▶ **PROVIDED RECORDS**

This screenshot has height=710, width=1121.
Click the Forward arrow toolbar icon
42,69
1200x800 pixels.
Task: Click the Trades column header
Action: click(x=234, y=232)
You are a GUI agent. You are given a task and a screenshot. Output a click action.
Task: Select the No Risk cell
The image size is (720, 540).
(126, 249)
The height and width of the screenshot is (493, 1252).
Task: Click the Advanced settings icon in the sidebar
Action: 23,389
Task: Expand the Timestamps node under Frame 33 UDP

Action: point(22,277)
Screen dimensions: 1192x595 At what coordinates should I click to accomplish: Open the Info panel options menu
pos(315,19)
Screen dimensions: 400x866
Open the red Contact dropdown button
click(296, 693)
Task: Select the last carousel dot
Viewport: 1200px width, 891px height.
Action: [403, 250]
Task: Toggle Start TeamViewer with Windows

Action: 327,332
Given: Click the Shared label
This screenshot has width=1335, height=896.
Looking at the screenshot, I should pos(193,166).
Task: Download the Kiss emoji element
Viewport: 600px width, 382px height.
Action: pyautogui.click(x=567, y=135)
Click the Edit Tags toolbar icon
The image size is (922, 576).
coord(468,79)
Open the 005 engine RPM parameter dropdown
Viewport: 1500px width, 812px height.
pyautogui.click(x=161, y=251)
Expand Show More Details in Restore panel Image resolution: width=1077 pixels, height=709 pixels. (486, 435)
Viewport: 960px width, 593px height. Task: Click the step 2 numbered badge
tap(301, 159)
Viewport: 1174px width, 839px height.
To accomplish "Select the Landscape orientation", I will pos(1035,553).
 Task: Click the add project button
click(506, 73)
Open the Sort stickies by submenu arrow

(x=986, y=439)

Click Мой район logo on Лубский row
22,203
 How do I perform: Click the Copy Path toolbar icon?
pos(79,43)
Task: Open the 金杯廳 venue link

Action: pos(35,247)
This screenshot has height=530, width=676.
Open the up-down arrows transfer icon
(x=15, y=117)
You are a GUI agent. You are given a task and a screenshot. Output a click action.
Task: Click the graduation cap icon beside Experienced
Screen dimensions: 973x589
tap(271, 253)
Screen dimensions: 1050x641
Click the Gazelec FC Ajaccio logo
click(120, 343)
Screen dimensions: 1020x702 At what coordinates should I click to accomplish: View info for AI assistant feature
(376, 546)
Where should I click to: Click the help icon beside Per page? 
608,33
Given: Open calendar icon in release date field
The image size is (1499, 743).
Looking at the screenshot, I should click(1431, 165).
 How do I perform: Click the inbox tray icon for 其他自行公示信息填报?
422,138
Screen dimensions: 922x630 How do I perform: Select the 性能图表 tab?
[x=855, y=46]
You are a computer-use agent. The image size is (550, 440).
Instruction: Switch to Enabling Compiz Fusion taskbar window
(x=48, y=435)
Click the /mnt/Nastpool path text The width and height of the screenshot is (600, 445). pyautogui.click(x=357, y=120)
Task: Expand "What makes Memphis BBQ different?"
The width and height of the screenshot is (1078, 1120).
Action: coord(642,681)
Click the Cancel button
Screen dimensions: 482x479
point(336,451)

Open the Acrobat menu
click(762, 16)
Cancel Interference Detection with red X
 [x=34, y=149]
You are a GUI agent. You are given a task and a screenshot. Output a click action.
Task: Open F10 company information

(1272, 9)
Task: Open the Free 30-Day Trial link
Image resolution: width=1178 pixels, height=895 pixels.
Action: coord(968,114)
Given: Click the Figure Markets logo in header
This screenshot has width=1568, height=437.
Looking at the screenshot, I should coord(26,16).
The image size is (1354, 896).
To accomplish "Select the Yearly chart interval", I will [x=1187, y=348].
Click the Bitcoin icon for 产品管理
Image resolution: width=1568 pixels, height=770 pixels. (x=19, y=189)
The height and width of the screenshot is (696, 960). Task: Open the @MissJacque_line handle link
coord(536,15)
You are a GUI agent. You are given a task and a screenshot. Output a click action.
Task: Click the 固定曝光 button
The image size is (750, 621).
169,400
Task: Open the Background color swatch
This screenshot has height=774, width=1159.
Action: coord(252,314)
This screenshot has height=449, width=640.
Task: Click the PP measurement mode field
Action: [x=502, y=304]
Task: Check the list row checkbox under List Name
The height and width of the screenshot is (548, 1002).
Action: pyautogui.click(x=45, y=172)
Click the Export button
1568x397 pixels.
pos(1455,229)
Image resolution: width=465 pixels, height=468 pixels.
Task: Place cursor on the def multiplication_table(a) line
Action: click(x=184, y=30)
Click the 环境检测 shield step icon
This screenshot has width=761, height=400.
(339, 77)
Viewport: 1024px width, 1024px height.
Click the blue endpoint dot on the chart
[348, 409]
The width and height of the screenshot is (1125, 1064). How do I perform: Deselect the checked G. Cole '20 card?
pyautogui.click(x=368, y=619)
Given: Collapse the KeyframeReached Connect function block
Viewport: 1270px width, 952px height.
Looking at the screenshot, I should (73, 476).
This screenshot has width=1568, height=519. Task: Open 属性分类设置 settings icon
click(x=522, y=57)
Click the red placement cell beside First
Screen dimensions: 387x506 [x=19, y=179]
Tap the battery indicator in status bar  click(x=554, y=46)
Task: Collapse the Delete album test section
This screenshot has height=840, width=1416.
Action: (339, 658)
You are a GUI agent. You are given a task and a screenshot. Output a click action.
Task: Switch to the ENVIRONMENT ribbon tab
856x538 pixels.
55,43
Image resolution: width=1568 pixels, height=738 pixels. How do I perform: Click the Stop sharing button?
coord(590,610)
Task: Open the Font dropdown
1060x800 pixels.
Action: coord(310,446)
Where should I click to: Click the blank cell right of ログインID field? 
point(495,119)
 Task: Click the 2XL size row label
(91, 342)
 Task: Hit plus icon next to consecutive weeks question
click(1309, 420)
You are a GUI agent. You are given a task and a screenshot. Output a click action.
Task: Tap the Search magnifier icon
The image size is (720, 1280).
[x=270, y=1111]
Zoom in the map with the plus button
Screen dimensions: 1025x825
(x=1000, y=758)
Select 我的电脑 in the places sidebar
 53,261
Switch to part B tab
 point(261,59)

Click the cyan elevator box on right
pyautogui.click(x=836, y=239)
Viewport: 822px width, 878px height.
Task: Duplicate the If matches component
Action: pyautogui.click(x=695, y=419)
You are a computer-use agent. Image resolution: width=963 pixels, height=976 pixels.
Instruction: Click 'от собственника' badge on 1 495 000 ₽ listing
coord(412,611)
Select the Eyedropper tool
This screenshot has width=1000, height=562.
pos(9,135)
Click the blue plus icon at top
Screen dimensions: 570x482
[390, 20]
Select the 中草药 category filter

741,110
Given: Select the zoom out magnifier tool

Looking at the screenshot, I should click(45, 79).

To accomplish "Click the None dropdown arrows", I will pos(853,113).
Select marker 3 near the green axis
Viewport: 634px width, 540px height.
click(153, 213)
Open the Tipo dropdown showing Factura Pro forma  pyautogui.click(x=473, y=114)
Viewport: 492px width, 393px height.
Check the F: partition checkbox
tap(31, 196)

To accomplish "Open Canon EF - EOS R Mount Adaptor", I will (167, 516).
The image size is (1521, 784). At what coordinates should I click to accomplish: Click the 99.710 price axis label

▶ **WHAT THE TASK ASKS**
Retype the records above exactly, from their first line through the line that contains "Task: Select the No Risk cell", and stop there.

▶ **SOLVED PROBLEM**
This screenshot has height=710, width=1121.
Click the Forward arrow toolbar icon
42,69
1200x800 pixels.
Task: Click the Trades column header
Action: click(x=234, y=232)
You are a GUI agent. You are given a task and a screenshot. Output a click action.
Task: Select the No Risk cell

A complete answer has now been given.